Zur oralen Gesundheit Hundertjähriger ist die Datenlage – global – nach wie vor sehr übersichtlich. Die aktuellen Untersuchungen aus Deutschland haben daher ein Alleinstellungsmerkmal [17–22]. Sie stellen eine gute Datenbasis zu dieser Bevölkerungsgruppe dar und geben erste wertvolle Hinweise über den Versorgungsgrad, den oralen Behandlungsbedarf sowie möglicherweise auch bezüglich der zu bevorzugenden zahnmedizinischen Therapie Hundertjähriger. Weitere Untersuchungen müssen zeigen, inwiefern die hier erhobenen Daten für hundertjährige Patienten/-innen repräsentativ sind und inwieweit sie auf andere nationale wie internationale Kohorten übertragbar sind. Die hohe Anzahl der potenziellen Kontakte und der dann tatsächlich untersuchten Teilnehmer/-innen zeigt, dass es eine große Herausforderung ist, entsprechende Kohorten überhaupt zu rekrutieren und in dieser speziellen Population Daten zu erheben. Ein schwer zu lösendes Problem bei der wissenschaftlichen Bewertung stellen demnach die Stichprobenzusammensetzung und eine entsprechende Stichprobenverzerrung durch die Besonderheiten der zu untersuchenden Population dar.

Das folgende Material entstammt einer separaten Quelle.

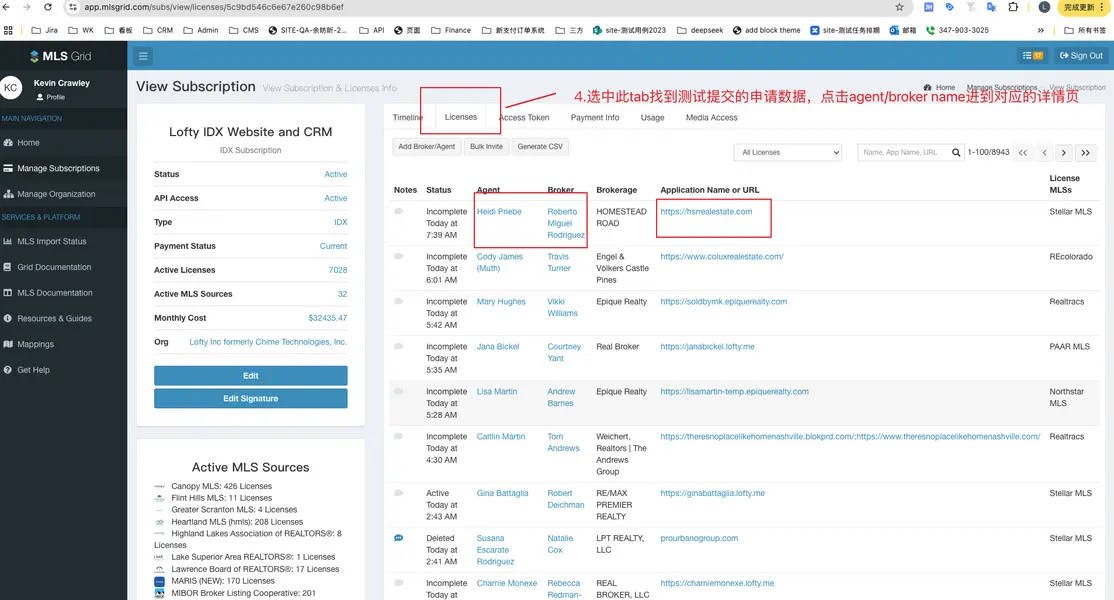Switch to the Access Token tab
1114x600 pixels.
point(524,118)
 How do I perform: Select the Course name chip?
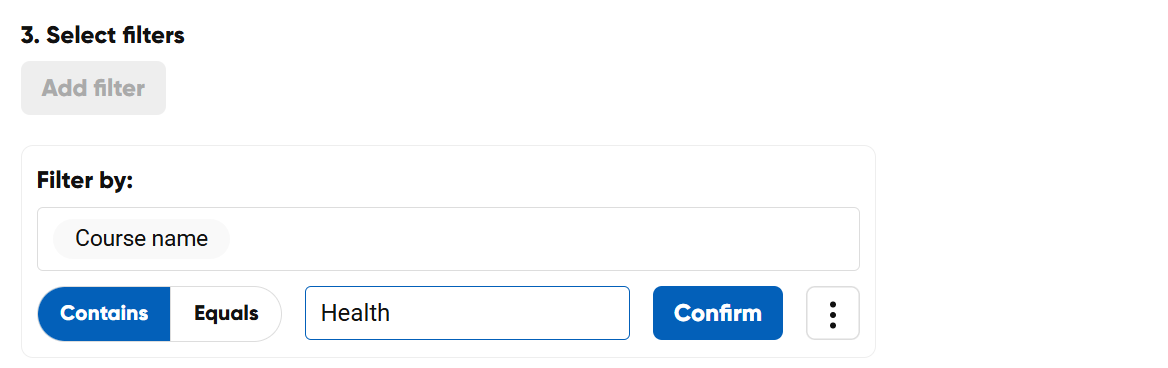pos(142,238)
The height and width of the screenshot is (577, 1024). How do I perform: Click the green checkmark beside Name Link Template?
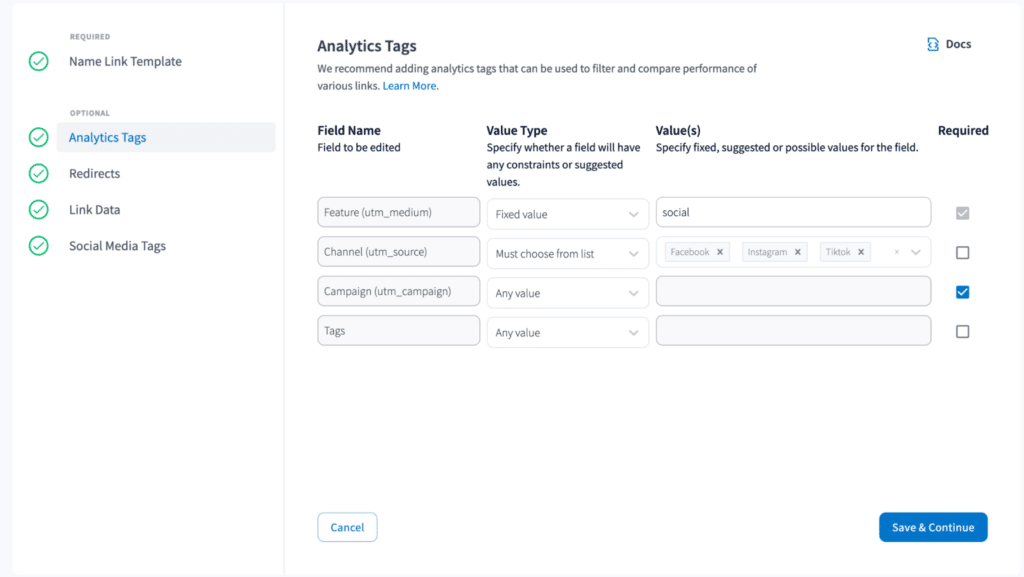tap(37, 61)
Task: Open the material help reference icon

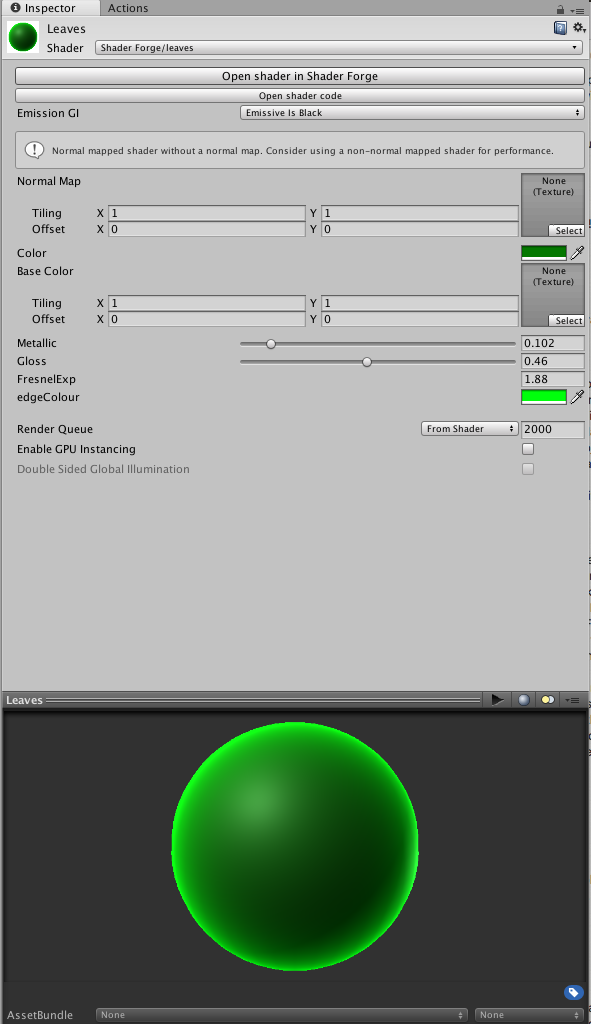Action: 560,27
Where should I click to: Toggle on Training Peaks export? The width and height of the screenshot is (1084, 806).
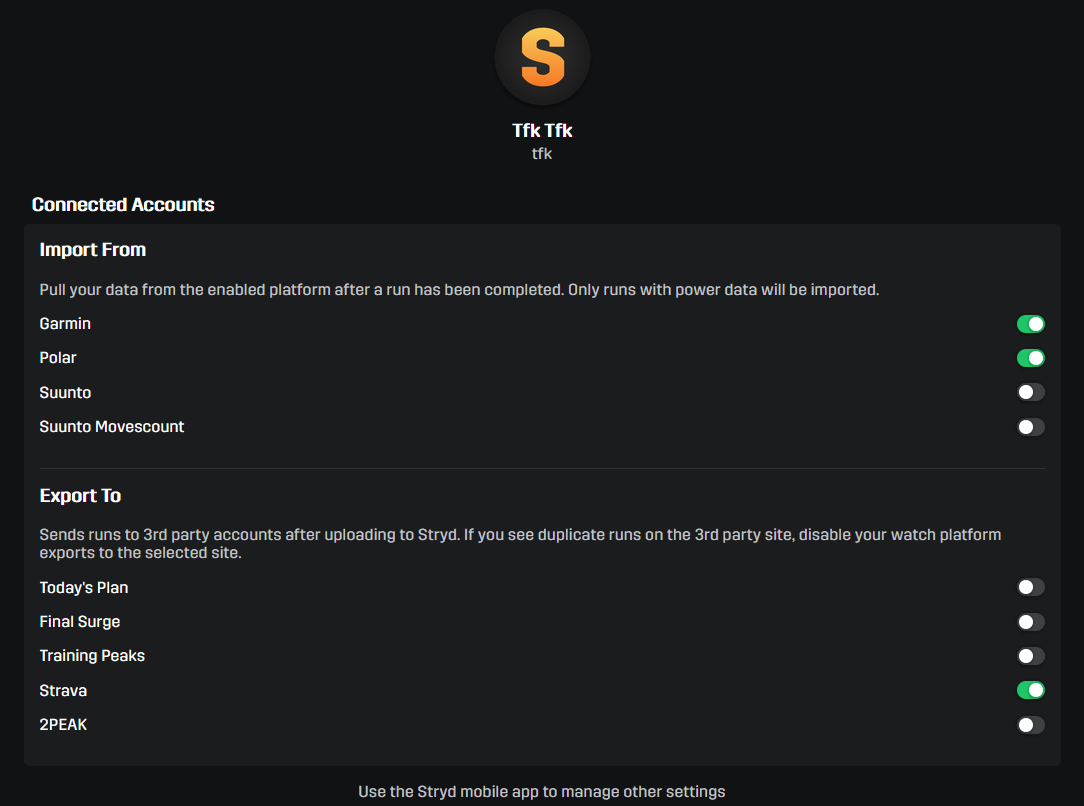click(x=1030, y=656)
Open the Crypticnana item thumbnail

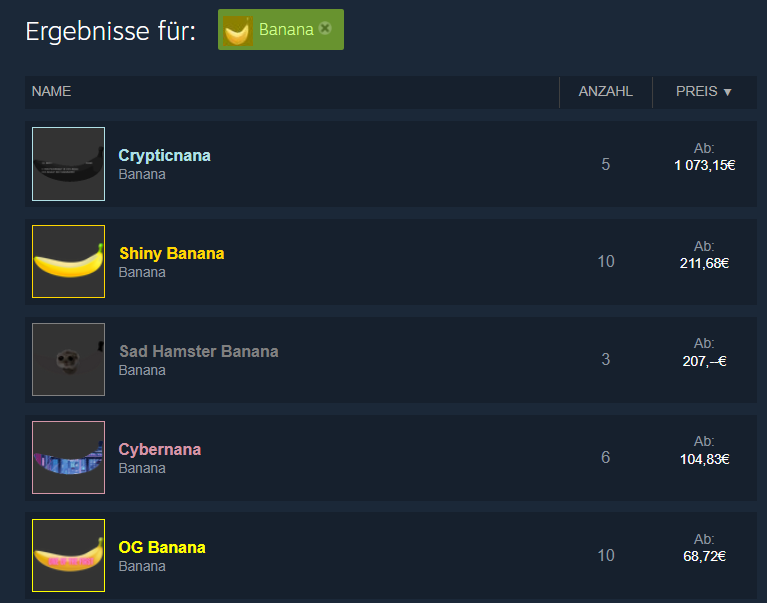tap(68, 164)
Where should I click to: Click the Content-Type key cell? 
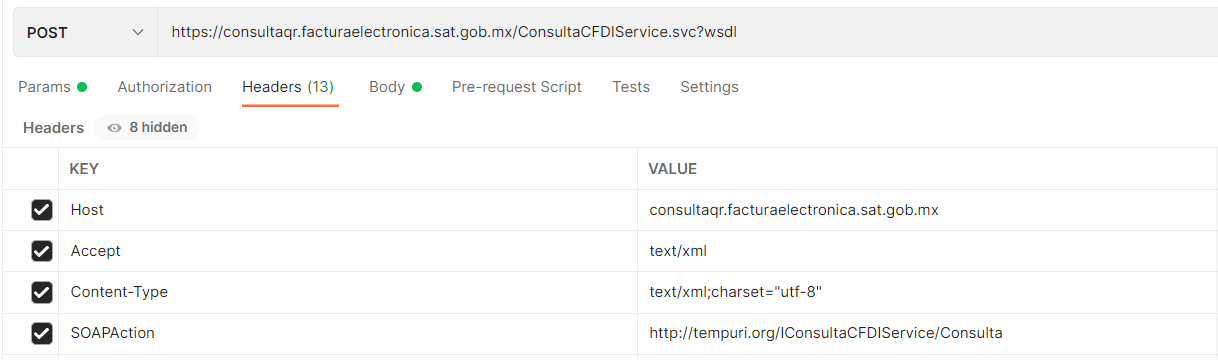pos(348,292)
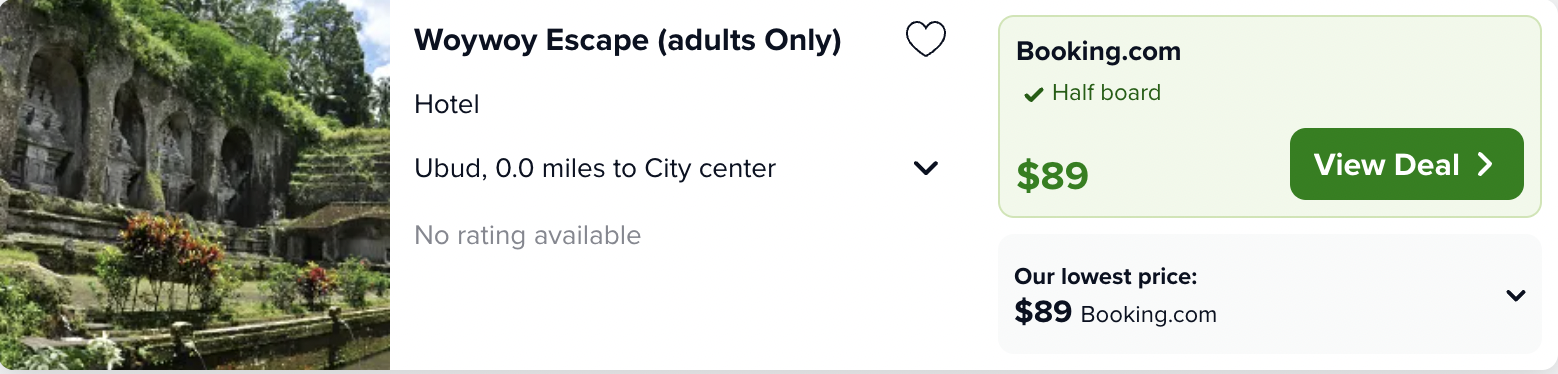Click the green $89 deal price

(x=1052, y=176)
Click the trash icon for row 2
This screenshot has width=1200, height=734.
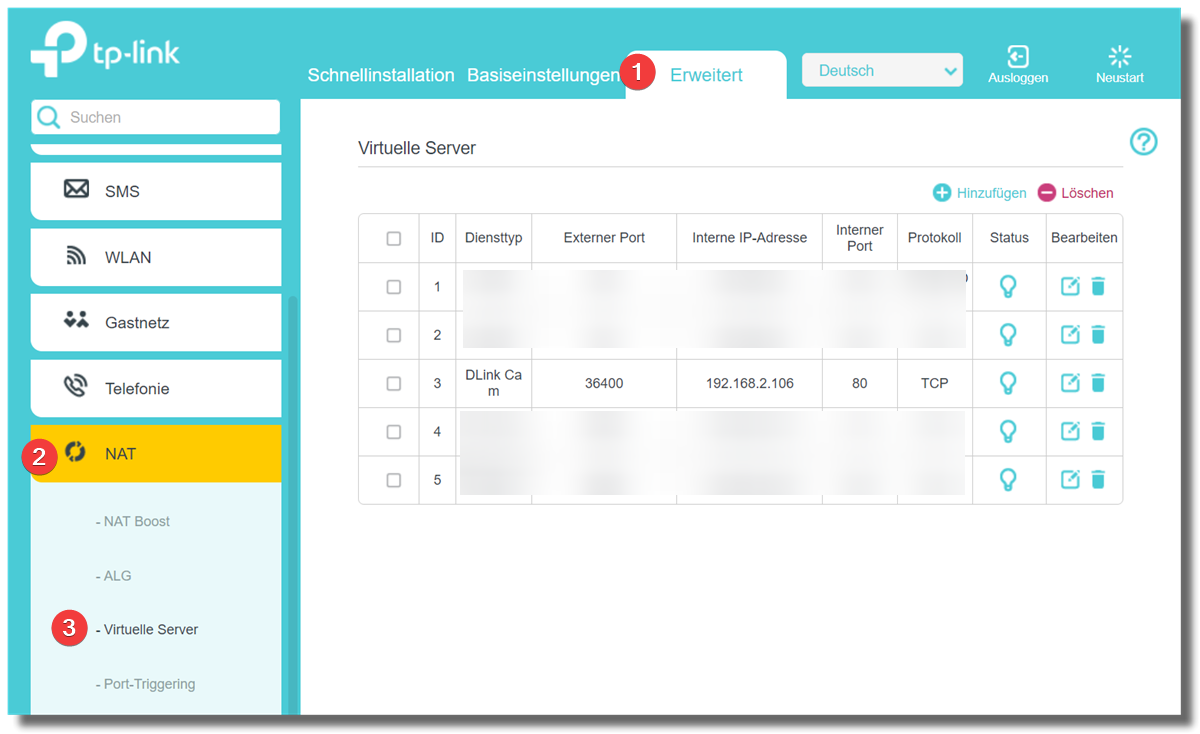(1098, 335)
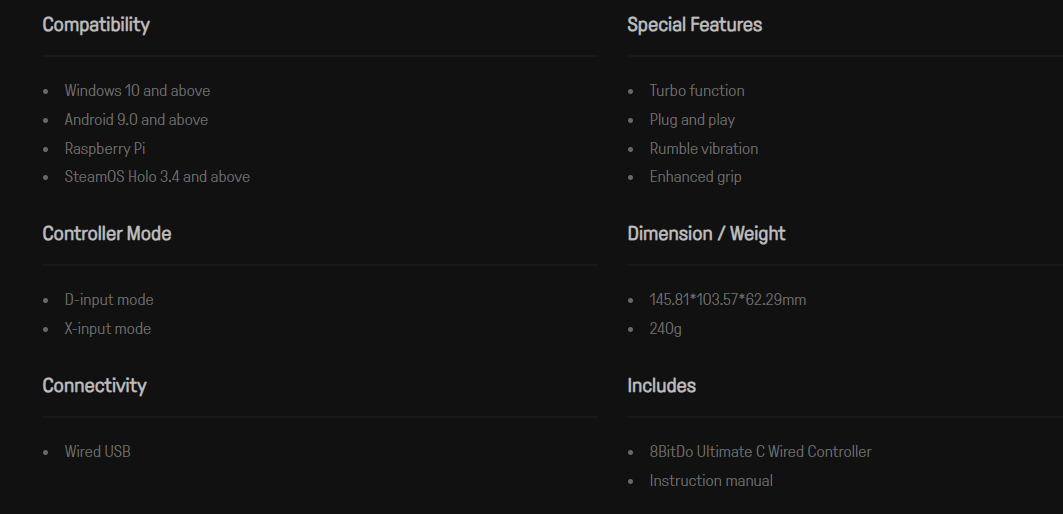
Task: Click the Controller Mode heading
Action: click(107, 234)
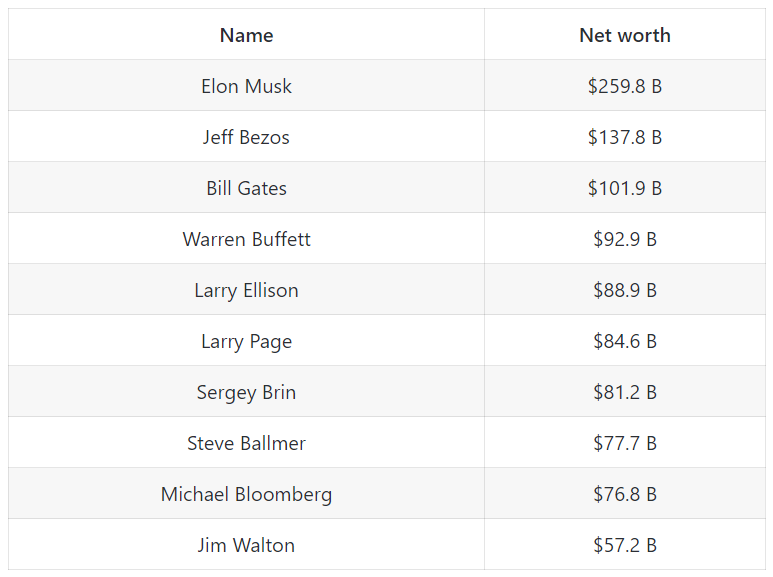The height and width of the screenshot is (577, 773).
Task: Click the $92.9 B net worth value
Action: [625, 239]
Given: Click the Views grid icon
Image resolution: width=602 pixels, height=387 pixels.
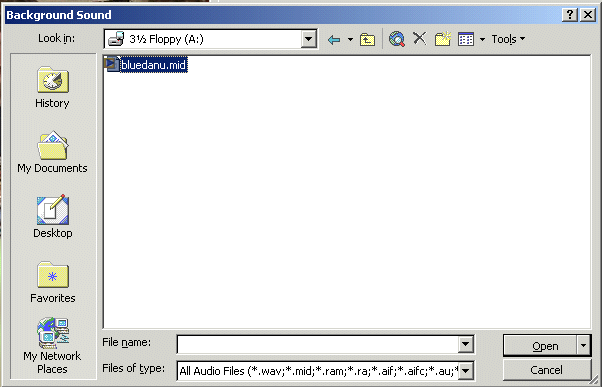Looking at the screenshot, I should (466, 39).
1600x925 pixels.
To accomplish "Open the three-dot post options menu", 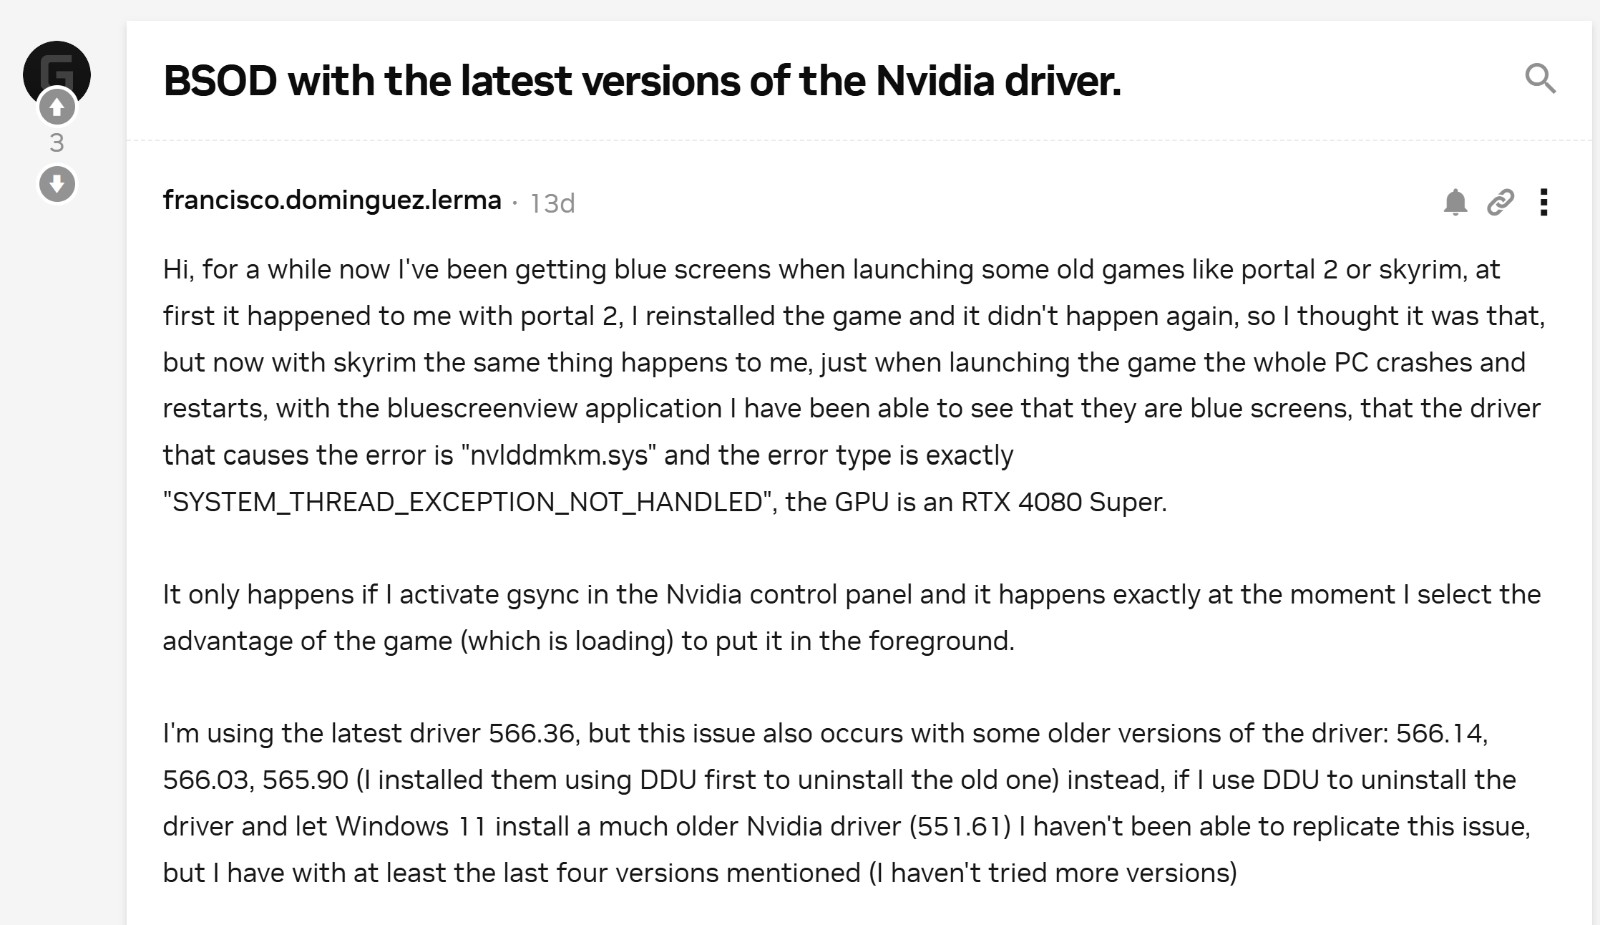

Walter/DoganDen Heidelberger Daten (HD-Z100) zufolgebesteht bei Hundertjährigen ein hoher parodontologischer, restaurativer und prothetischer Behandlungsbedarf [18–20]. In diesen Studien wurde auch die mundbezogene Lebensqualität untersucht. Demnach werteten ca. 60% der hier untersuchten Kohorte ihre orale Lebensqualität als nicht zufriedenstellend [20]. Die mundgesundheitsbezogene Lebensqualität wird dabei offenbar wesentlich durch die Anzahl fehlender Zähne beeinflusst. Im Umkehrschluss legt dies einen positiven Effekt des möglichst langen Zahnerhaltes nahe. Die kürzlich entsprechend der Leitlinien der parodontologischen Fachgesellschaft neu implementierte parodontale Behandlungssystematik dient auch diesem Ziel. Darüber hinaus ist die Lebensqualität durch festsitzenden Zahnersatz im Vergleich zu herausnehmbaren Prothesen weniger oder gar nicht eingeschränkt.
Viele der hier herausgearbeiteten Merkmale Hundertjähriger treffen tatsächlich auch auf die in den Abbildungen 6 bis 12 vorgestellte 99-jährige Dame zu. Eine weitere therapeutische Herausforderung stellt die Insuffizienz zahlreicher Prothesen dar [20]. Herausnehmbare prothetische Arbeiten erfordern regelmäßige Kontrollen und entsprechende Anpassungen. Die reduzierte Mobilität älterer und sehr alter Menschen schränkt die Möglichkeiten hierzu allerdings ein und stellt hohe Anforderungen an die aufsuchende zahnmedizinische Versorgung [30].